## WRITTEN TASK A
In the records, shift every coordinate in the answers by adding 35 to each number, and give all the lines again with the requests included. Cover only the lines from the line with "Tap the 9:54 AM clock" to the line with "pos(209,393)".

## PAGE
# We are the Queen!



## Tom (May 28, 2013)

Does anyone know why Western European monarchs refered to themselves in the plural? As an ignorant Yankee I'm not well versed in the (seemingly ridiculous and pointless) traditions of royalty.


----------



## Feo Takahari (May 28, 2013)

The idea seems to be that the Queen speaks not for herself, but for the entire country she lives to represent.


----------



## CupofJoe (May 28, 2013)

I think it has to do with their personification of the nation-state as King or Queen. They were the country, the people and the leader...
I'm fairly sure that the Roman Emperors were afflicted with the same ego...


----------



## A. E. Lowan (May 28, 2013)

I believe the Pope did (does?) it, as well.


----------



## Tom (May 28, 2013)

That makes sense...but can you imagine how hard it would be to get used to saying 'we' instead of 'I'!?

Try it for an hour. I dare ya.


----------



## Abbas-Al-Morim (May 28, 2013)

It's called the *pluralis maiestatis* and it denotes that the king is the land and the land is the king. The king speaks for all his subjects. It takes some getting used to but most kings had a rather large self-image and they felt very royal. So to emphasize their rank, they'd try their very best to say "we"!

EDIT: I also forgot to mention that some sources say the pluralis maiestatis was used because the king speaks for himself and for God (since he is the servant of God on Earth and represents him to the people). So we would then mean "I and God say..."


----------



## CupofJoe (May 29, 2013)

It would also make sense [in context] that the Monarch refers to themselves as "One" ["One wonders why...?"] when speaking personally to distinguish those comments from anything they say in their role as the head of state/religion etc.


----------



## Tom (May 29, 2013)

One wonders why, though. Doesn't one?


----------



## Graylorne (May 29, 2013)

In medieval times there wasn't something like national identity. Commoners saw no further than their own community, all the rest were foreigners.  

This was not so strange, as loyalty was strictly a *personal *thing between King and Duke, Duke and Baron, Baron and commoner, sworn with holy oaths and based on mutual obligations.

## ENTRIES PROVIDED
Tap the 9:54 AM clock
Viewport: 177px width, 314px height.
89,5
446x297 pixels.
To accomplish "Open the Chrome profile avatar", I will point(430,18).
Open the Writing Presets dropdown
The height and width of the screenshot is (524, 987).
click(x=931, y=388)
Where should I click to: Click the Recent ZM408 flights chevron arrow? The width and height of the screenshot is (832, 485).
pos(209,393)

--

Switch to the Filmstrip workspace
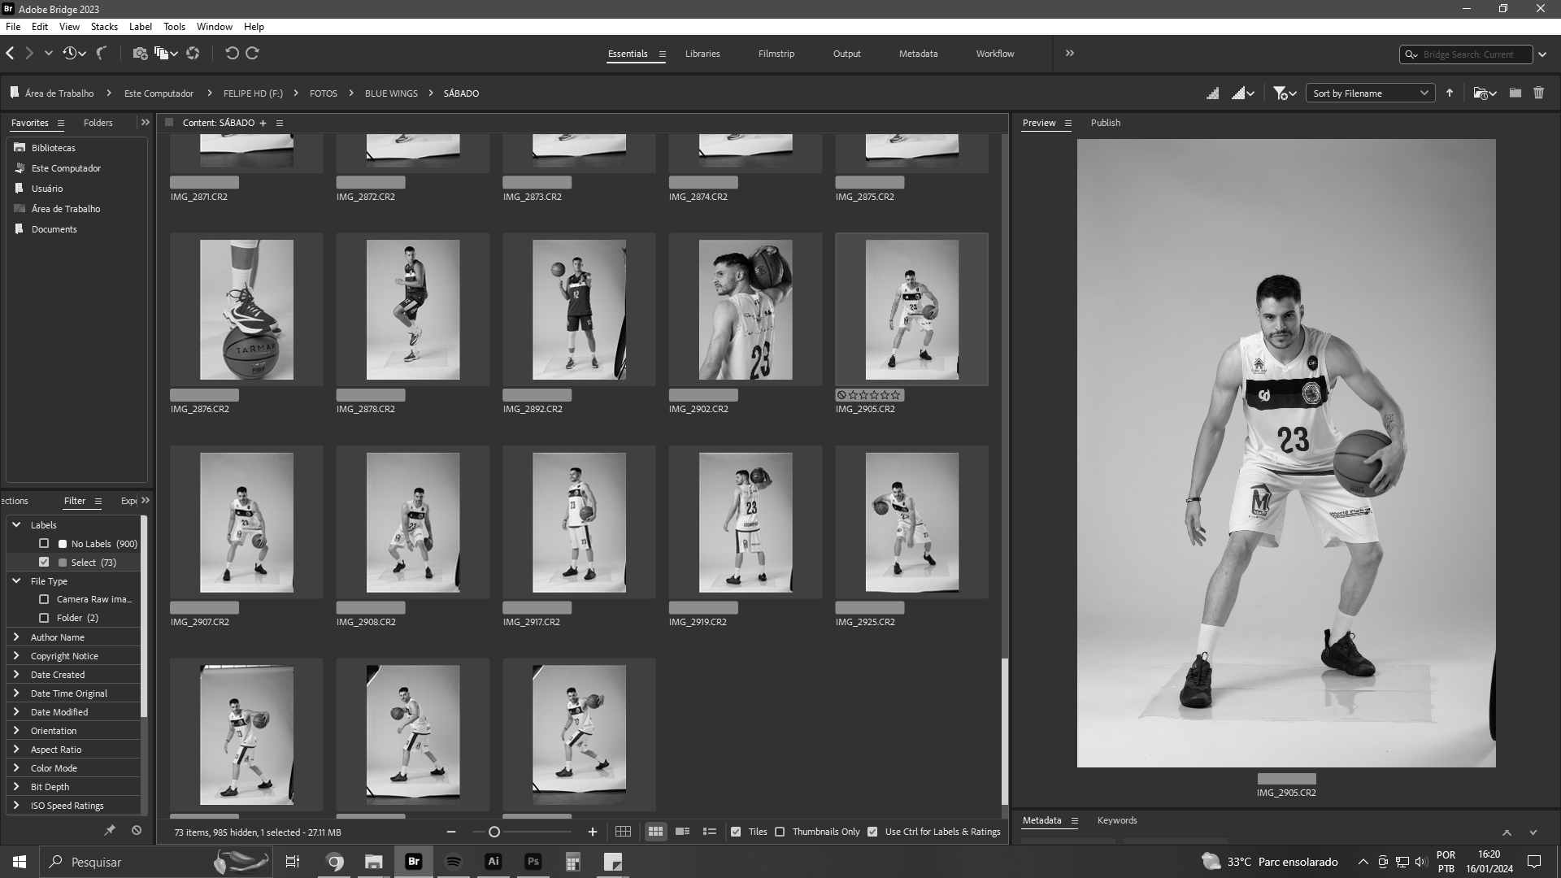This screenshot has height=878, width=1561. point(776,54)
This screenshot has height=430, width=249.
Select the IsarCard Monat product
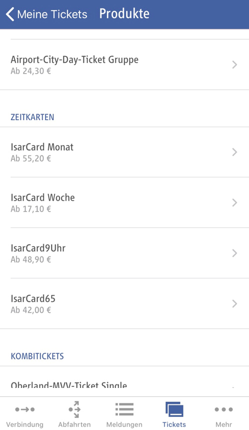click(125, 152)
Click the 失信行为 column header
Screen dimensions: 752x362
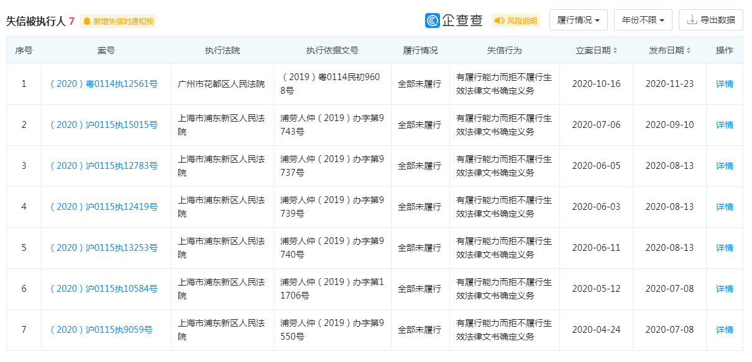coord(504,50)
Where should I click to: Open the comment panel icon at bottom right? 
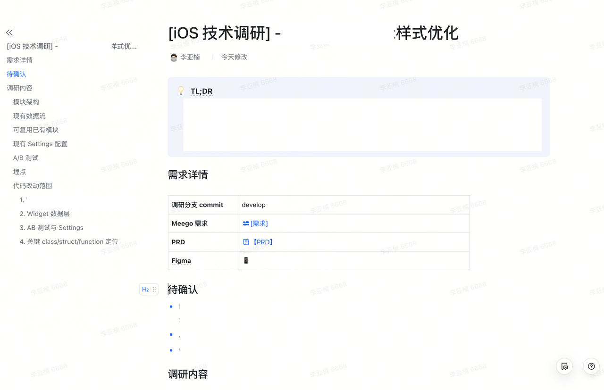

## WRITTEN TASK B
Proceed with the thread on why monarchs refer to themselves in the plural, starting from where it stops.

## EXERCISE OUTPUT A
Tap the 9:54 AM clock
Viewport: 177px width, 314px height.
124,40
446x297 pixels.
To accomplish "Open the Chrome profile avatar", I will point(465,53).
Open the Writing Presets dropdown
The height and width of the screenshot is (524, 987).
click(x=966, y=423)
Where should I click to: Click the Recent ZM408 flights chevron arrow? The width and height of the screenshot is (832, 485).
pos(244,428)

## EXERCISE OUTPUT B
England for all practical purposes was the personal property of it's king, lend out in bits to his nobles. This had nothing to do with ego, it was the way things were.
If someone in those days said 'France' or 'England', they meant the king, not the country. Likewise 'York', 'Guyenne', was the Duke, not the duchy. If Henry V was at war with France, it was with France the king _in person_, not France the country as a whole. Medieval wars were always between persons.


Seen like that, We, King of England = England the man and all his followers = plural.


----------



## skip.knox (Jun 8, 2013)

Can anyone put a date to the use of the royal plural? I don't find it being used in, say, Carolingian times.


----------



## adampjr (Jun 8, 2013)

Examples here:
Majestic plural - Wikipedia, the free encyclopedia


----------



## skip.knox (Jun 9, 2013)

Thanks for the Wikipedia reference, but that article was too weak to be useful. The sub-title that says "Western usage" in fact only treats of England, and there all the citations are either missing or inadequate.  If Longchamp was indeed following papal usage, then we would want to know when the popes started doing it. And we would want to know if a similar practice was followed in Spain or German or France or Poland or Denmark or....

Also, the author's reference to grammatical factors (the T-V distinction) is just plain goofy. The tu-vous distinction is all in the singular.

In short, if anyone has further references on this matter of the "royal we" I should be glad to hear of them.


----------



## Graylorne (Jun 12, 2013)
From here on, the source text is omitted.